Surprisingly Redis one of the most popular in-memory databases did not have auto sharding 3 months ago. They recently added this feature. Redi 3.0 has auto sharding.
AS Supports auto clustering by having fast restart feature, where all the indexes are persisted without adding to the throughput and the database can be brought up in a couple of mins (e.g; db size of 50 TBs can be brought up in a couple of mins.). All of this can be achieved on commodity hardware. Adding capacity is nothing but adding a new node to the cluster. Works across data centers & cloud environments most importantly it works for any local environment.
Supports online match making (managing demand and supply).

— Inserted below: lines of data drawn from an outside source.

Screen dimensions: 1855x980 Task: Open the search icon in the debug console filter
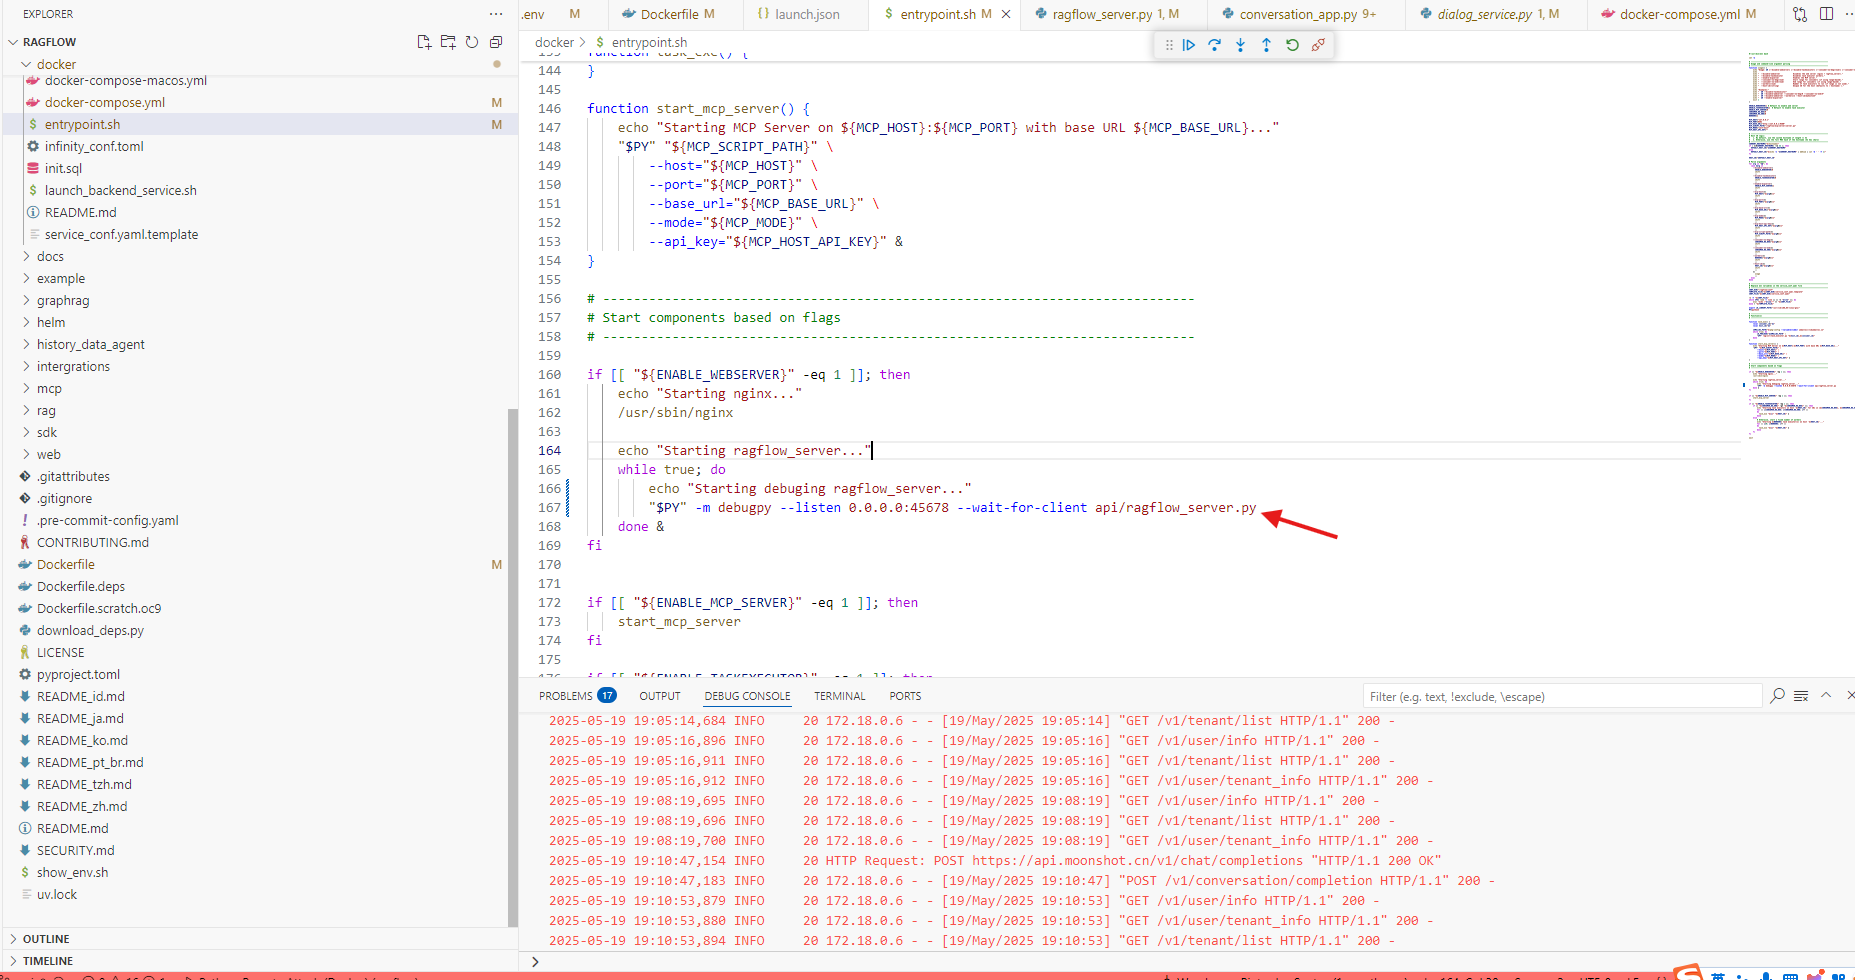point(1777,695)
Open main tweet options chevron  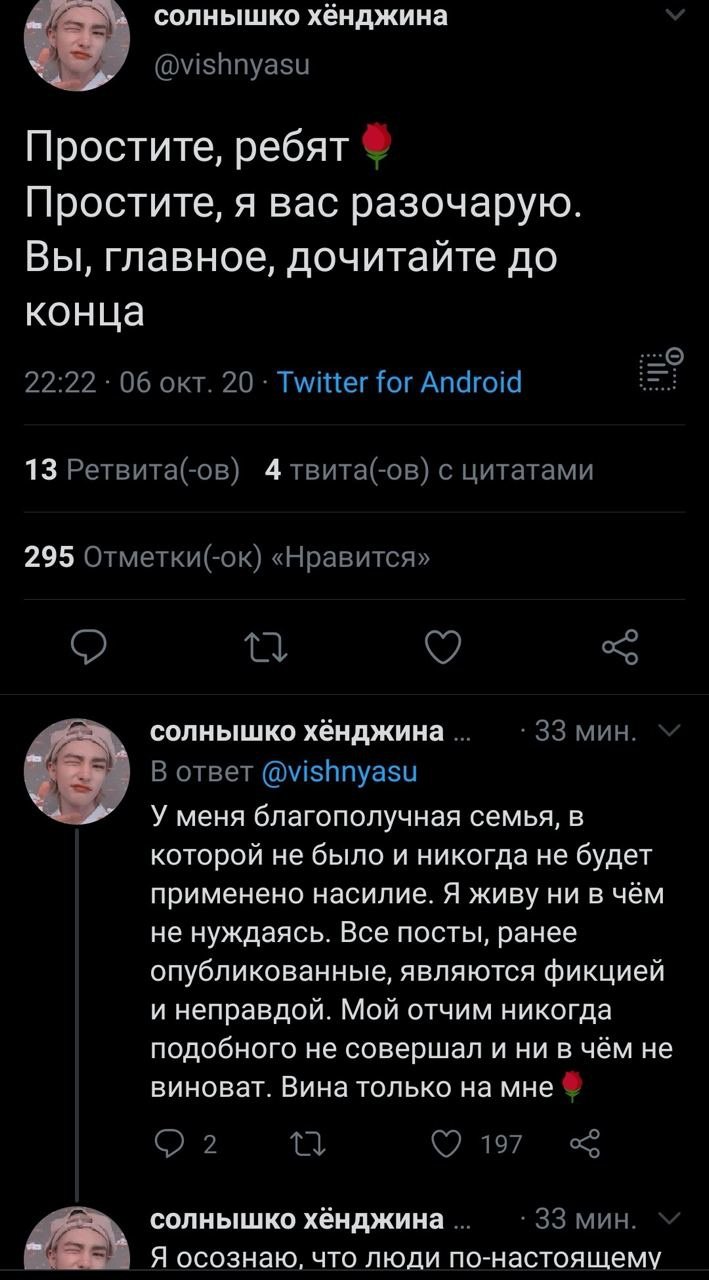click(674, 14)
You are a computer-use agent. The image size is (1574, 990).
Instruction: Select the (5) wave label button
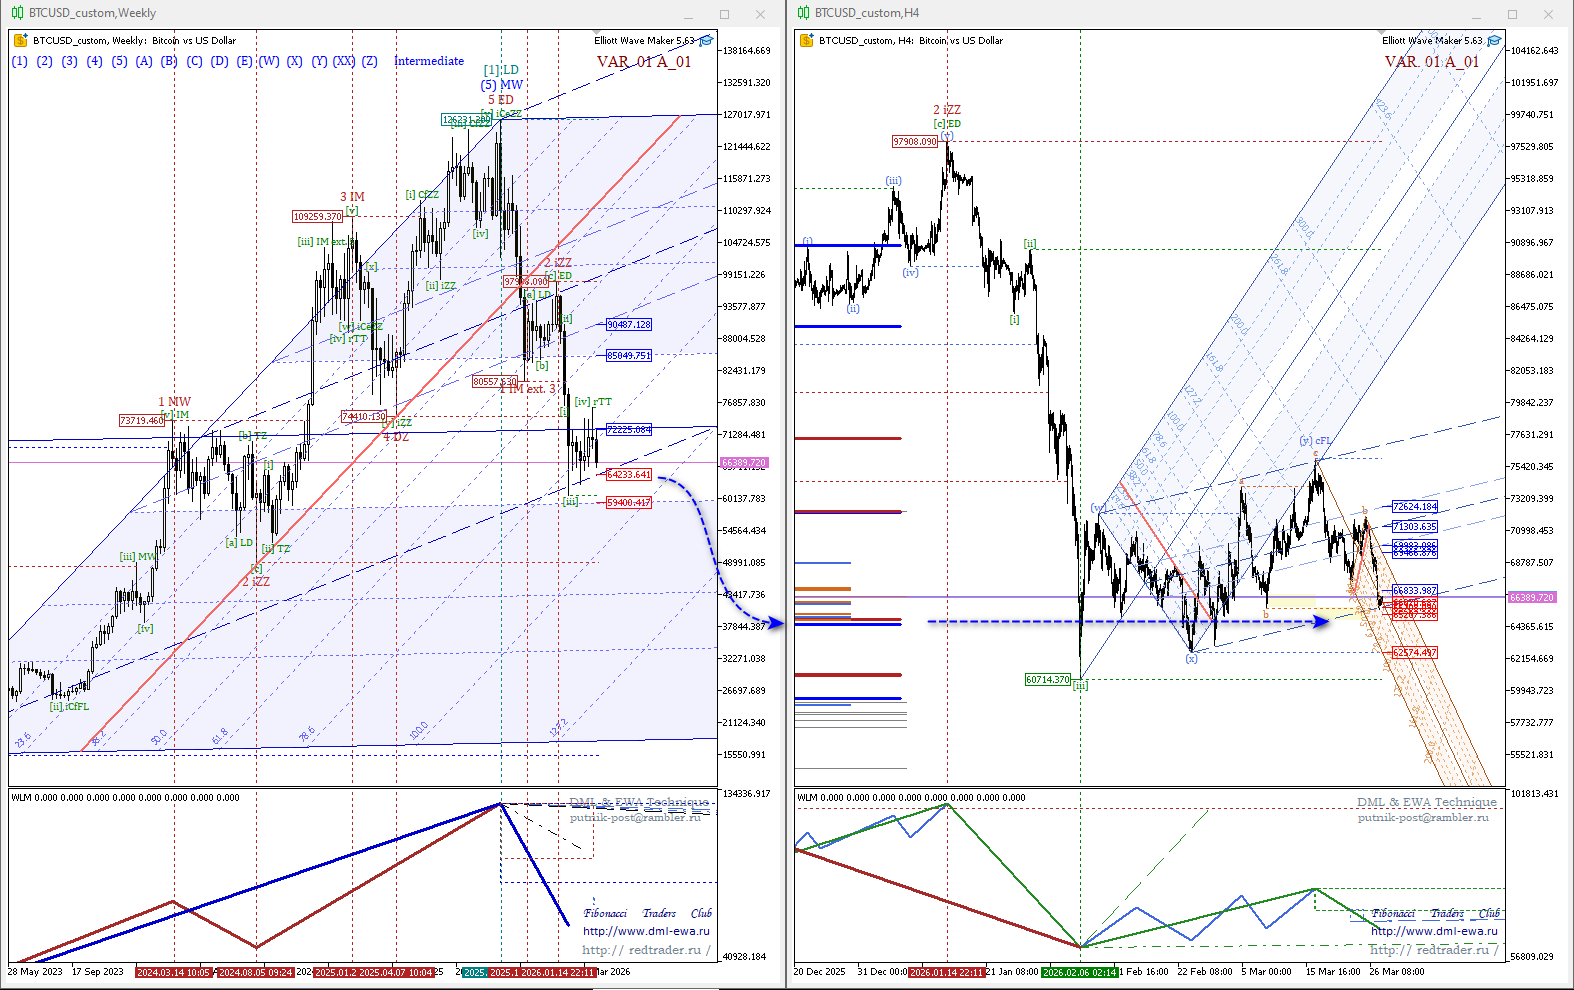(119, 61)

No-SQL database has to deal with real time use cases to meet aggressive SLAs’ needed by todays’ Advertising world, Online shopping portals, logistic service providers such as OLA cab (Identifying the nearest cab who is ready for a pick up and can reach the customer under 5 mins is computed in under <3 ms), online bidding applications(99.7% accuracy in finalizing a AdBid in <3 ms), Fraud Detection systems and so on which needs to identify a malicious user in <5ms(miliseconds).
- Aerospike is record level ACID compliant which is true for most of
the No-SQL databases.
- Aerospike is designed for clustered environment,
- Built for horizontal scaling,
- Supports data balancing(Automic/Manual),
- Auto sharding – application level or transparent to end user.

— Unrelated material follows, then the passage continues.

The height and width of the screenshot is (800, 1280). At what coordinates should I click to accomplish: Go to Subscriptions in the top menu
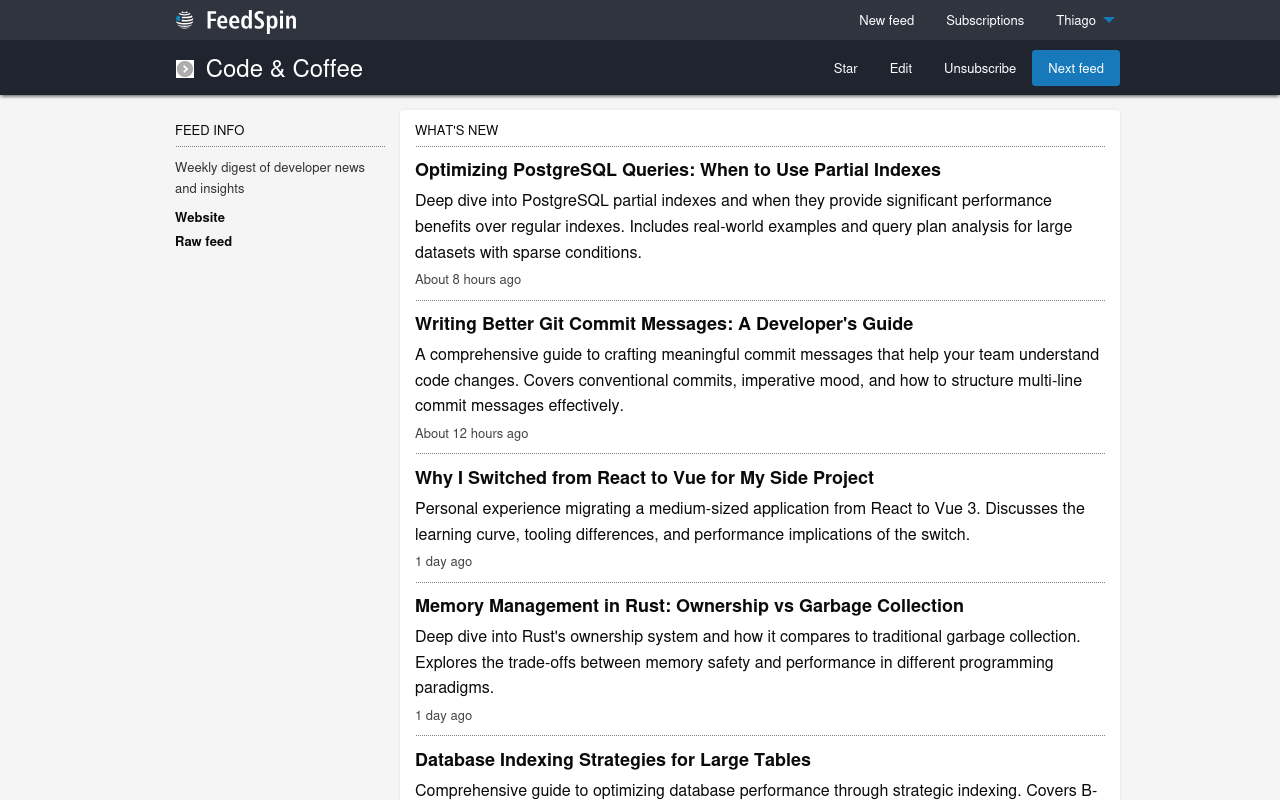(x=984, y=20)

Aerospike is Open source real-time, no-SQL and key-value store.
Built in C from the scratch because then there are ways in which the db is written to take advantage of the hardware, networking, SSD, memory and Kernel. Optimized for SSD/Flash storage the reason being that SSD are the future of storage devices at the same time it works on HDD (rotational disk drives) SSD provides parallel channels depending upon the SSD provider who may choose to use 8,16 32 and so on. SSD have a wear and tear to it if the same block location is written to and erased from. In case of SSD you write in terms of blocks, SSD is used as a no file system as a block store and used as a ring buffer meaning you write at the ring buffer start and keep adding data to the next , next , next until the end of the drive. Once you reach the end you come back to the first location of the block and then carry on in the same fashion which ensures that the 1st location will be used not the most number of times but equal amount of time.
Clustering or lets call it Auto Clustering.

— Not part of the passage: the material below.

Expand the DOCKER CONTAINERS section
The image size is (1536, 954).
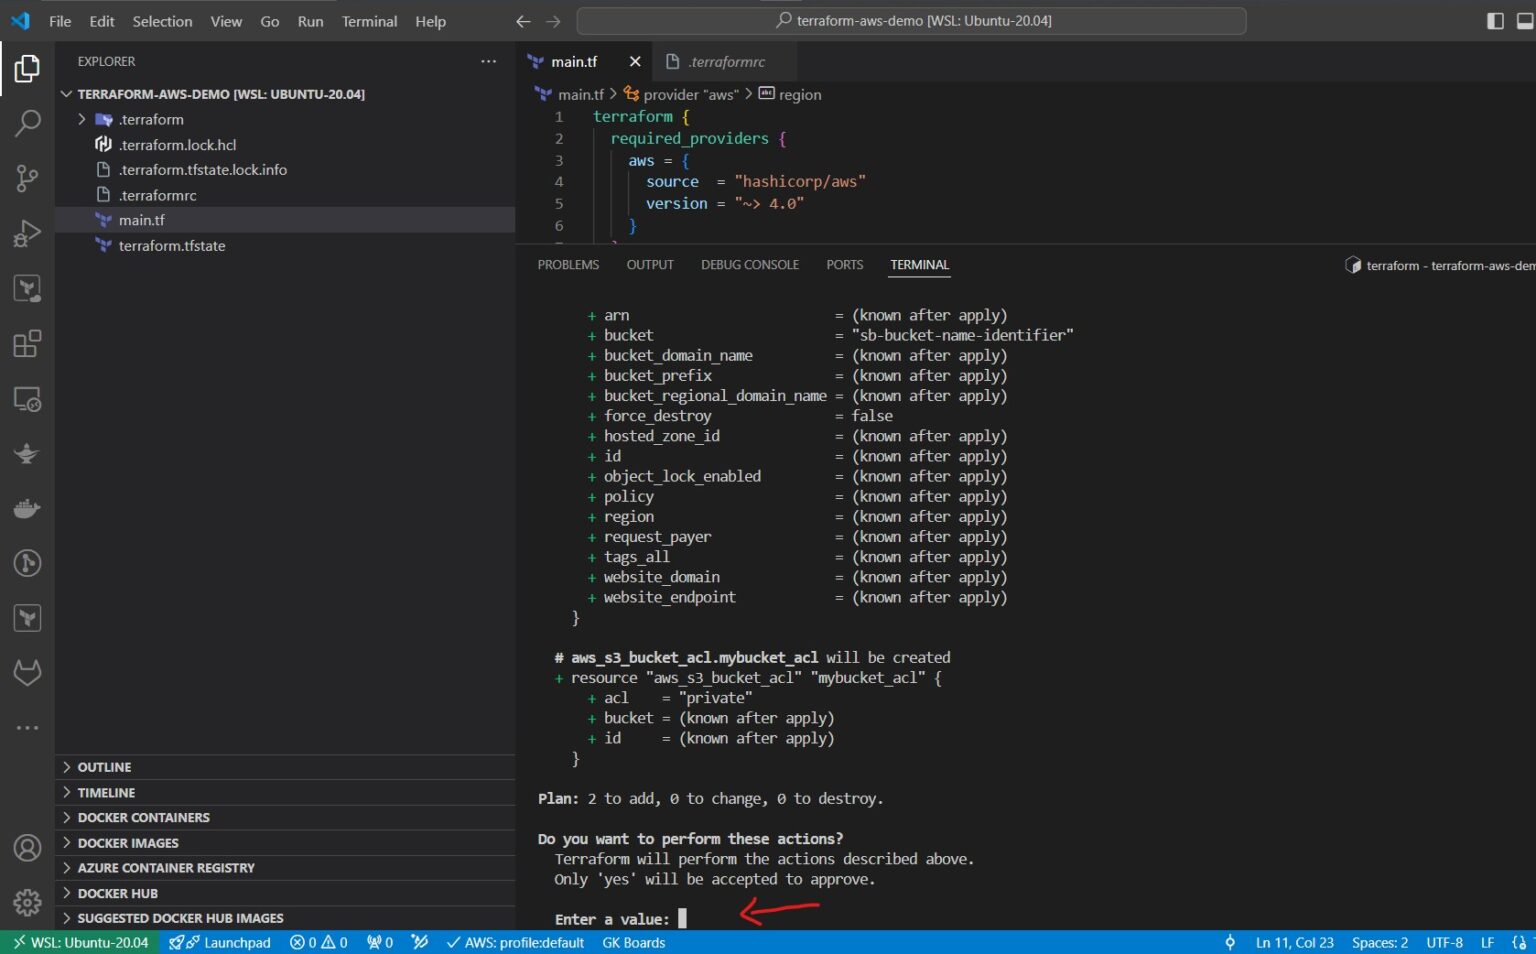click(143, 817)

Add a node and bring it within cluster happens in <100 ms. It is implemented using Paxos Algorithm.
What is is Paxos algorithm?
http://www.quora.com/Distributed-Systems/What-is-a-simple-explanation-of-the-Paxos-algorithm
RIPE160MD# which provides 20 bytes 160bit # it is guaranteed to be unique and
The # is normal 4K distribution,
Every namespace maintains its partition trees, every namespace has a partition ID, every partition has a b-tree.
Storage Model
In memory database: everything is stored in DRAM effectively high performance and high cost involved.
Disk Storage: Primary and 2dary indexes stored in DRAM, Data goes on SSD or HDD. Which means optimum using SSD but slightly slower than DRAM but atleast ~10X cheaper than DRAM.
Hybrid Storage: Everything stored in DRAM. Data persisted on SSD or HDD. DRAM performance backed by SSD or HDD persistence. Higher DRAM cost without losing out on performance.
Benchmark
1.6 million TPS with YCSB(yahoo cloud source benchmark) on 4 node, in-memory.
SSD performance guarantee given by Aerospike:
ACT (Aerospike Compliance test): It is defined and developed to test SSD performance. Today it is the std or certification for SSD. Intel did a blog post stating that they are the only SSD providers in the world who support 1 million TPS using ACT.
Google cloud has done some work to display the throughput of google compute engine. Google posted on their blog what Cassandra takes 300 nodes to produce, what AS does it with 50 nodes.
Aerospike deals with realtime problems in a very effective manner.